Task -
Copy the data word for word, from its first line up to and including the line containing "tap(19, 263)".

***** Recorded data *****

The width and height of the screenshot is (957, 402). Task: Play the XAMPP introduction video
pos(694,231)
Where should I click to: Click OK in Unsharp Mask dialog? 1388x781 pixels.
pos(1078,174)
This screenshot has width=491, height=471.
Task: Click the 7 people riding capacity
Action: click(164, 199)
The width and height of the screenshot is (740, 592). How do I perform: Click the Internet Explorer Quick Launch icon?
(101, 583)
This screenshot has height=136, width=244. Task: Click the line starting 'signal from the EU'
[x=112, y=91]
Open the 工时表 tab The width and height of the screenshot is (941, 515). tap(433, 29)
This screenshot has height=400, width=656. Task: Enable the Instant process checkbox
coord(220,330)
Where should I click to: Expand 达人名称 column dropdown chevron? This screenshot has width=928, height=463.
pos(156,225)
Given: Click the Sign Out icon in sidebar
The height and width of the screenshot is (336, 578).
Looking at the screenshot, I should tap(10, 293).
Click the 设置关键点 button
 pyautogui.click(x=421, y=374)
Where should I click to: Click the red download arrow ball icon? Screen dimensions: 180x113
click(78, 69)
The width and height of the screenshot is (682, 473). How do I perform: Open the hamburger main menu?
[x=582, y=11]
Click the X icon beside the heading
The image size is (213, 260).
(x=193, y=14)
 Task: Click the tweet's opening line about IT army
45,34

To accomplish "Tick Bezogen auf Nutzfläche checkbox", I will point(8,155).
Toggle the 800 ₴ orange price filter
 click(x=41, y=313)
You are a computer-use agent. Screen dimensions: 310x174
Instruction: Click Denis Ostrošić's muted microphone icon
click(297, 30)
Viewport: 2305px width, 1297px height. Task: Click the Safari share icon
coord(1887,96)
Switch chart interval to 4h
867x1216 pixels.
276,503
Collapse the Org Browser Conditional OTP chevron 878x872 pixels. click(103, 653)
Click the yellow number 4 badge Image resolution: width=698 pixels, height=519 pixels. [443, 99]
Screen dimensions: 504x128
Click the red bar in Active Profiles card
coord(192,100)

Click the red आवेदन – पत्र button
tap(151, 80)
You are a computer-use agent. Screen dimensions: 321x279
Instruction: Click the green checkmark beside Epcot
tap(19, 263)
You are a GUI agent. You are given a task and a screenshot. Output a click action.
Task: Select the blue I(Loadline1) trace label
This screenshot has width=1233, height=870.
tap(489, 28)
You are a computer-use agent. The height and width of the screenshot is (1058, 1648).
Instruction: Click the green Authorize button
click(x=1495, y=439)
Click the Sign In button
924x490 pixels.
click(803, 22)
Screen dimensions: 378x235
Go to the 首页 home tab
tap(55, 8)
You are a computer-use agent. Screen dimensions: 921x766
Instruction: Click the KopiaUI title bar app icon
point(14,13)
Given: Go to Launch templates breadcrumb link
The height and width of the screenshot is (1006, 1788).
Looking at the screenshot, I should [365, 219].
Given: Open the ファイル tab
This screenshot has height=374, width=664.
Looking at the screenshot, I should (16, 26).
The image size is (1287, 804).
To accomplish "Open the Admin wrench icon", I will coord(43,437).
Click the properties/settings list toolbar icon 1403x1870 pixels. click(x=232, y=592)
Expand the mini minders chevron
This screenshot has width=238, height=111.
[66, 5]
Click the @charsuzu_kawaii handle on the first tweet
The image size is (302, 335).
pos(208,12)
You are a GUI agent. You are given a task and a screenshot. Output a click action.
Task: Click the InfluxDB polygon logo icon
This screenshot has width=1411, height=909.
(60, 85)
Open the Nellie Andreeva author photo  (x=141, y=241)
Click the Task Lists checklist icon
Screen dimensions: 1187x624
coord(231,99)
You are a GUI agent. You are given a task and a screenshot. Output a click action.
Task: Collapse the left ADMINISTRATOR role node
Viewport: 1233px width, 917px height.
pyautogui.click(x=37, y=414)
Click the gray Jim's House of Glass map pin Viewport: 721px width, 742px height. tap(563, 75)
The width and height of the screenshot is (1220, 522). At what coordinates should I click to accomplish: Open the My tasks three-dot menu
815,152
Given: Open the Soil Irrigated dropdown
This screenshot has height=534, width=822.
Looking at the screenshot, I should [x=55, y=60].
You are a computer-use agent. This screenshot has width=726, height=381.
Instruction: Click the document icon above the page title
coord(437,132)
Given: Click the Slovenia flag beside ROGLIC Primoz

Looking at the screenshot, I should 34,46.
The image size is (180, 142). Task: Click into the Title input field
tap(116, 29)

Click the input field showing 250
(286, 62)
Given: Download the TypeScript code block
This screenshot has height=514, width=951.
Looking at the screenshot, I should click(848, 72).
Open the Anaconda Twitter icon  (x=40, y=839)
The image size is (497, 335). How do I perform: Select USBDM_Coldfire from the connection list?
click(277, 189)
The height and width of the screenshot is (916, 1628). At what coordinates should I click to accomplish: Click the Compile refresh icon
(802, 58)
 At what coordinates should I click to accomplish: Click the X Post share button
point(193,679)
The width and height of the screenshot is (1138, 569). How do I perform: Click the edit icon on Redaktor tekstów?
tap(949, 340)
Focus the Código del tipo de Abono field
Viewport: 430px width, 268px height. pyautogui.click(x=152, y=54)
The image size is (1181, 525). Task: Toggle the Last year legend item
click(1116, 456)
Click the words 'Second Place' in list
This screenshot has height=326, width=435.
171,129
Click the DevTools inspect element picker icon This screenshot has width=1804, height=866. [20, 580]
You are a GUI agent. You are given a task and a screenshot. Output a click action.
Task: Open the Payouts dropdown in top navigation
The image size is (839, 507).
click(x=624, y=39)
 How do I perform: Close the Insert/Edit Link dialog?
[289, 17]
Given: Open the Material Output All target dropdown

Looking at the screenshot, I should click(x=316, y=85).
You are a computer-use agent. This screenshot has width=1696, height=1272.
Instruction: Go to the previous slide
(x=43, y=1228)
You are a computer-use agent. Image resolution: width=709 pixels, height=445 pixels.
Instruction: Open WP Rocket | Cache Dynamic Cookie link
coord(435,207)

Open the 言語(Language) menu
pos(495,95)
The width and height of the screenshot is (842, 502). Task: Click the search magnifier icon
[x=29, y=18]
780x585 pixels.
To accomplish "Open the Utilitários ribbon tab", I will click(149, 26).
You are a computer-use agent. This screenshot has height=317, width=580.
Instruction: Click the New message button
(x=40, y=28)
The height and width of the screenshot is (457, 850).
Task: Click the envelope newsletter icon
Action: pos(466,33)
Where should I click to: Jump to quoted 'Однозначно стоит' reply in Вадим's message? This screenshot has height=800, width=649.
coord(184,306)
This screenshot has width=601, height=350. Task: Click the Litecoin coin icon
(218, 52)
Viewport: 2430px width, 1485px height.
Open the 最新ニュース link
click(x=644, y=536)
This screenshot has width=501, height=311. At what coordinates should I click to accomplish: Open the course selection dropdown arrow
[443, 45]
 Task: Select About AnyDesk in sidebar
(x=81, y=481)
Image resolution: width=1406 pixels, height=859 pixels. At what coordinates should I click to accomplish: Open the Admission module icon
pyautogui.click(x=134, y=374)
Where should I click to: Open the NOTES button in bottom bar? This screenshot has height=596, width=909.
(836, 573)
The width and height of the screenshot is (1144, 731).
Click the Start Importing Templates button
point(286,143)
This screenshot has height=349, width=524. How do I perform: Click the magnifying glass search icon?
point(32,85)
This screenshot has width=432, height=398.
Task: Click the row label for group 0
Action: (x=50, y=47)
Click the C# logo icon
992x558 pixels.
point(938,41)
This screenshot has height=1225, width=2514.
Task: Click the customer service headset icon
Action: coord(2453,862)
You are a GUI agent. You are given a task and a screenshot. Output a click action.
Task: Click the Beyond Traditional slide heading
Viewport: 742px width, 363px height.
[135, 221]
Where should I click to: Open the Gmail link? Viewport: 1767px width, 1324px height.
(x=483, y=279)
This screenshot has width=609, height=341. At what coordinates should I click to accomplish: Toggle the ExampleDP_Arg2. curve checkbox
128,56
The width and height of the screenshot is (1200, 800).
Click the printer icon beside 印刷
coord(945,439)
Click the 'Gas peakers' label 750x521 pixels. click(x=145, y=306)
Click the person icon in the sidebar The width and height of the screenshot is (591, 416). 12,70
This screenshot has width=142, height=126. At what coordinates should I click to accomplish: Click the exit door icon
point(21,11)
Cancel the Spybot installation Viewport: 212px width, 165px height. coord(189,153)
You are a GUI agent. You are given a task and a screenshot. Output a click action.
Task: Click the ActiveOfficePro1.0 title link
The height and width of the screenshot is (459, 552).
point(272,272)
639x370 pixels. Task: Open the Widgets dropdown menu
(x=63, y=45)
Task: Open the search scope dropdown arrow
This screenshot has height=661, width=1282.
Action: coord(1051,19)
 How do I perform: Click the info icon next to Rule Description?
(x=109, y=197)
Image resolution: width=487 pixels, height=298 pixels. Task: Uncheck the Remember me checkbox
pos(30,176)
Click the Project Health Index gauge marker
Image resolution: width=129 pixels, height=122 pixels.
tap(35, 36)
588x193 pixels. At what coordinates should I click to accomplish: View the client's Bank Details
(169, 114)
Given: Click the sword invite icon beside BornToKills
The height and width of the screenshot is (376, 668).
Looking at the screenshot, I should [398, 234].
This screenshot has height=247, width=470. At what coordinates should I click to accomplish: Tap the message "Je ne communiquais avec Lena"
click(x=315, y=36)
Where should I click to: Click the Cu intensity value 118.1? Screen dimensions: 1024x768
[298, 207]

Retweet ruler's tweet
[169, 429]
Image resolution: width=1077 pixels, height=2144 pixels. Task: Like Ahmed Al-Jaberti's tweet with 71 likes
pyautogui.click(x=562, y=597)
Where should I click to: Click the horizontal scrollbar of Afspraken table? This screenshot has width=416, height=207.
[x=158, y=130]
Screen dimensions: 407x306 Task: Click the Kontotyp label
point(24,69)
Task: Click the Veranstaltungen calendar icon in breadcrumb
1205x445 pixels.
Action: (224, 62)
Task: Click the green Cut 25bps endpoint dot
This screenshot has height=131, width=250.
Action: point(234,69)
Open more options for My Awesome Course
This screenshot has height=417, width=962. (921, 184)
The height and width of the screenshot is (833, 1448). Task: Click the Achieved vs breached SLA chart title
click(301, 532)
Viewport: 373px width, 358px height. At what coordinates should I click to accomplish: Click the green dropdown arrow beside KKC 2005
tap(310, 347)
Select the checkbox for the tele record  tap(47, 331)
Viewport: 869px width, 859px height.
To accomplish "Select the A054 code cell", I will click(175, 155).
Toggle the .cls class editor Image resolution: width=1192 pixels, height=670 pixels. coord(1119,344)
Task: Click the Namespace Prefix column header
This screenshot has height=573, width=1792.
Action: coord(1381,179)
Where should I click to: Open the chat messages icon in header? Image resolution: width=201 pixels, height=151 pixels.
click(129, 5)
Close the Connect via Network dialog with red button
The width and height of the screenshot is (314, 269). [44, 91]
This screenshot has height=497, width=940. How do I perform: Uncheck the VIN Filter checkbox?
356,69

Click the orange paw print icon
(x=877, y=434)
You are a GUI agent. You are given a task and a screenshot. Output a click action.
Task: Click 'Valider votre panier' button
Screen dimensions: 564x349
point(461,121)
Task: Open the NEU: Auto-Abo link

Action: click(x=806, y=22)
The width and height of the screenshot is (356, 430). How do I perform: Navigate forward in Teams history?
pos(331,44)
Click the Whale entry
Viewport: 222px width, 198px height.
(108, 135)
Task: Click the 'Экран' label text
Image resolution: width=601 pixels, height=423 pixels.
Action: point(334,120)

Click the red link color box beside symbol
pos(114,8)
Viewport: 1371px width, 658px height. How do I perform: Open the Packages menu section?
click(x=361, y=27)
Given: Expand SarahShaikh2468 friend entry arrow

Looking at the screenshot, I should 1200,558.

*****

Output for this exercise -
The width and height of the screenshot is (957, 402). Task: Play the XAMPP introduction video
pos(694,231)
Where should I click to: Click OK in Unsharp Mask dialog? 1388x781 pixels.
pos(1078,174)
This screenshot has width=491, height=471.
Task: Click the 7 people riding capacity
Action: click(164, 199)
The width and height of the screenshot is (740, 592). How do I perform: Click the Internet Explorer Quick Launch icon?
(101, 583)
This screenshot has height=136, width=244. Task: Click the line starting 'signal from the EU'
[x=112, y=91]
Open the 工时表 tab The width and height of the screenshot is (941, 515). tap(433, 29)
This screenshot has height=400, width=656. Task: Enable the Instant process checkbox
coord(220,330)
Where should I click to: Expand 达人名称 column dropdown chevron? This screenshot has width=928, height=463.
pos(156,225)
Given: Click the Sign Out icon in sidebar
The height and width of the screenshot is (336, 578).
Looking at the screenshot, I should tap(10, 293).
Click the 设置关键点 button
 pyautogui.click(x=421, y=374)
Where should I click to: Click the red download arrow ball icon? Screen dimensions: 180x113
click(78, 69)
The width and height of the screenshot is (682, 473). How do I perform: Open the hamburger main menu?
[x=582, y=11]
Click the X icon beside the heading
The image size is (213, 260).
(x=193, y=14)
 Task: Click the tweet's opening line about IT army
45,34

To accomplish "Tick Bezogen auf Nutzfläche checkbox", I will point(8,155).
Toggle the 800 ₴ orange price filter
 click(x=41, y=313)
You are a computer-use agent. Screen dimensions: 310x174
Instruction: Click Denis Ostrošić's muted microphone icon
click(297, 30)
Viewport: 2305px width, 1297px height. Task: Click the Safari share icon
coord(1887,96)
Switch chart interval to 4h
867x1216 pixels.
276,503
Collapse the Org Browser Conditional OTP chevron 878x872 pixels. click(103, 653)
Click the yellow number 4 badge Image resolution: width=698 pixels, height=519 pixels. [443, 99]
Screen dimensions: 504x128
Click the red bar in Active Profiles card
coord(192,100)

Click the red आवेदन – पत्र button
tap(151, 80)
You are a computer-use agent. Screen dimensions: 321x279
Instruction: Click the green checkmark beside Epcot
tap(19, 263)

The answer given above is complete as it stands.